* **REQUIRED TASK**: Return every line of the data below that contains the string "Point". Treat uppercase and lowercase as different.

* **EXERCISE INPUTS**:
(begin)

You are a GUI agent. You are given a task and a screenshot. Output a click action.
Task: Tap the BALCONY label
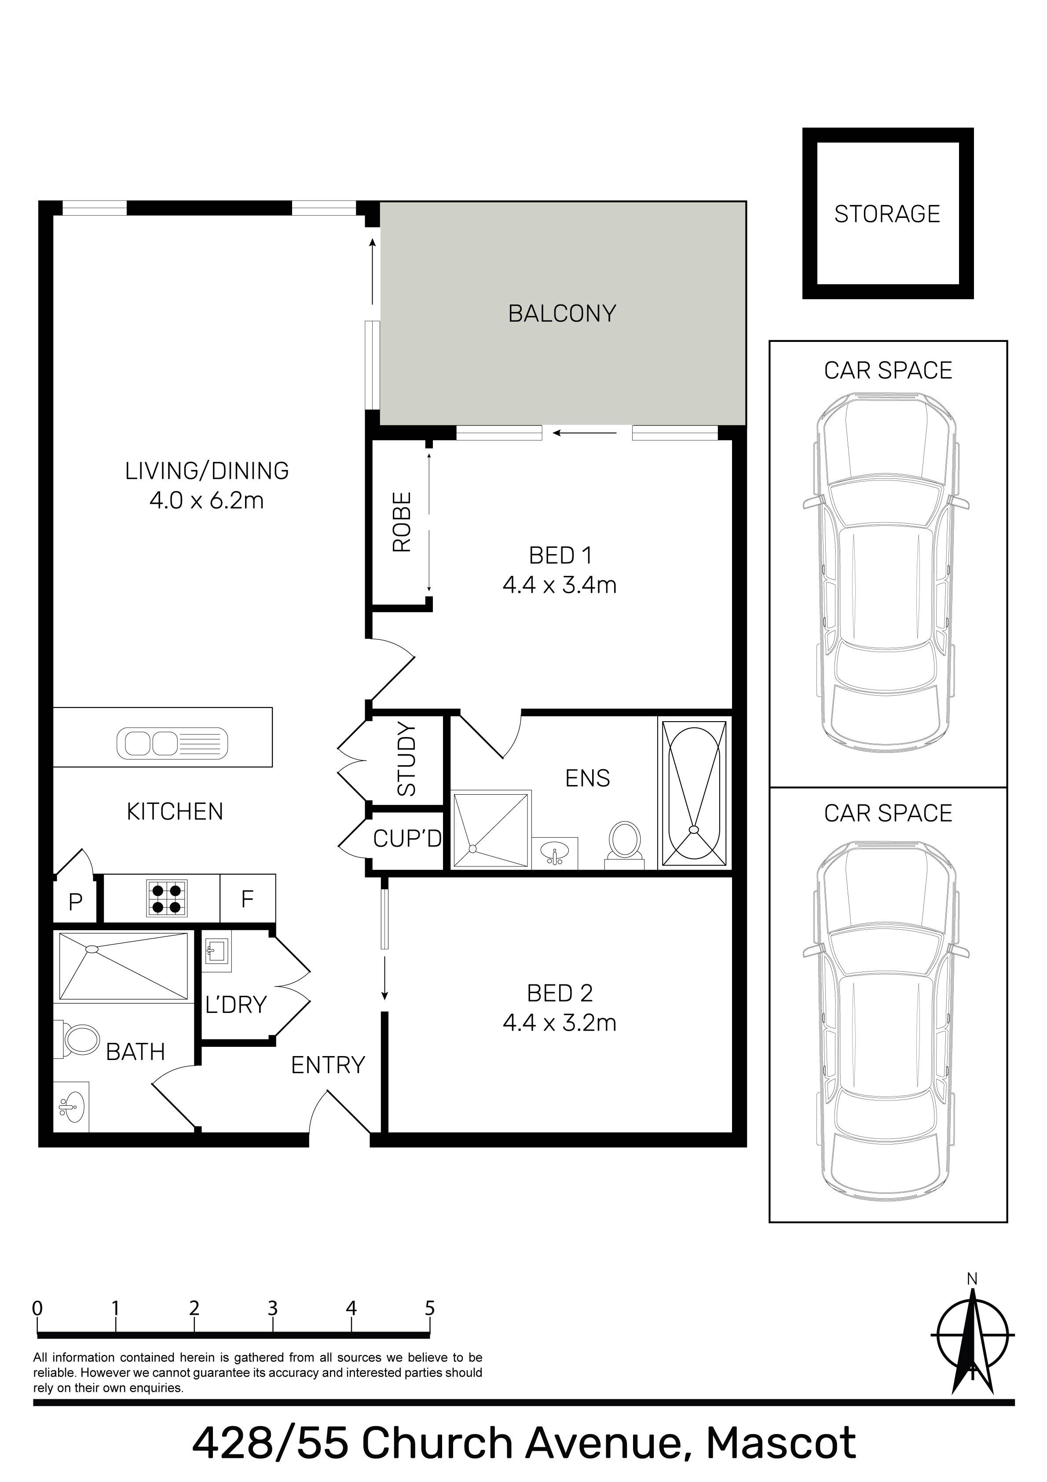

(end)
(begin)

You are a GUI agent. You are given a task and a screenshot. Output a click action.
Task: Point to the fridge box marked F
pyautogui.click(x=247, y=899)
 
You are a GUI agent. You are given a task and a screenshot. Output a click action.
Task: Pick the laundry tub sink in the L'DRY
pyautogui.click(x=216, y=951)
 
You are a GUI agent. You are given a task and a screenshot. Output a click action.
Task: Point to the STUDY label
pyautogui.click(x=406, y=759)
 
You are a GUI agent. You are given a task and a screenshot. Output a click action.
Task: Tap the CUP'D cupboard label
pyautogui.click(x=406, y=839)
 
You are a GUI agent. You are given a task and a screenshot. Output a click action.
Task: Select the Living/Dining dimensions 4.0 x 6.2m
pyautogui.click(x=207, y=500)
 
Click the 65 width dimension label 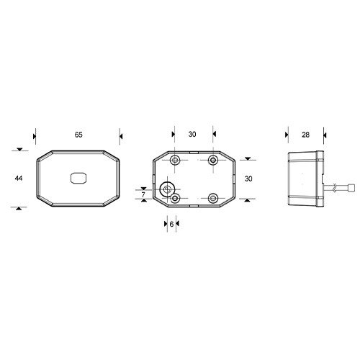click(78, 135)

(end)
(begin)

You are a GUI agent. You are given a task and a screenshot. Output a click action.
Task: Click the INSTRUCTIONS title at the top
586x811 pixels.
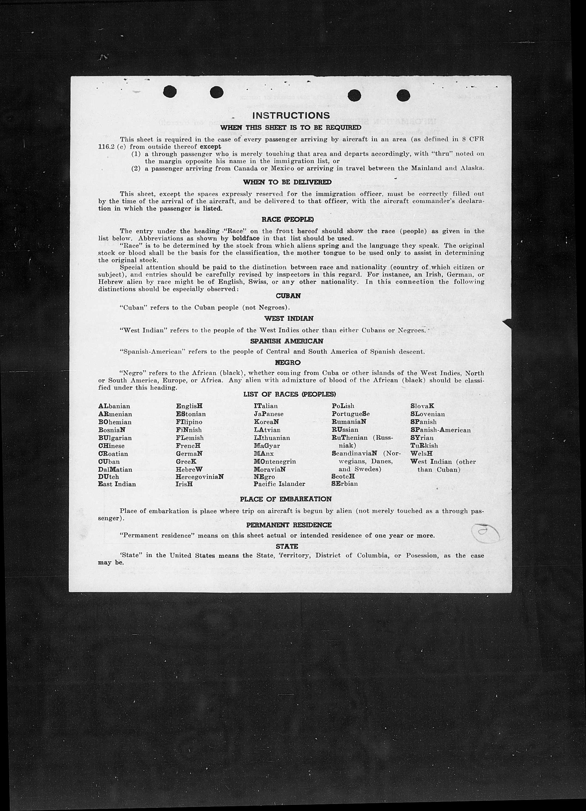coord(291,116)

(end)

* **SOLUTION FOR THIS EXERCISE**:
Task: Point to the fridge box marked F
Task: Point to the STUDY label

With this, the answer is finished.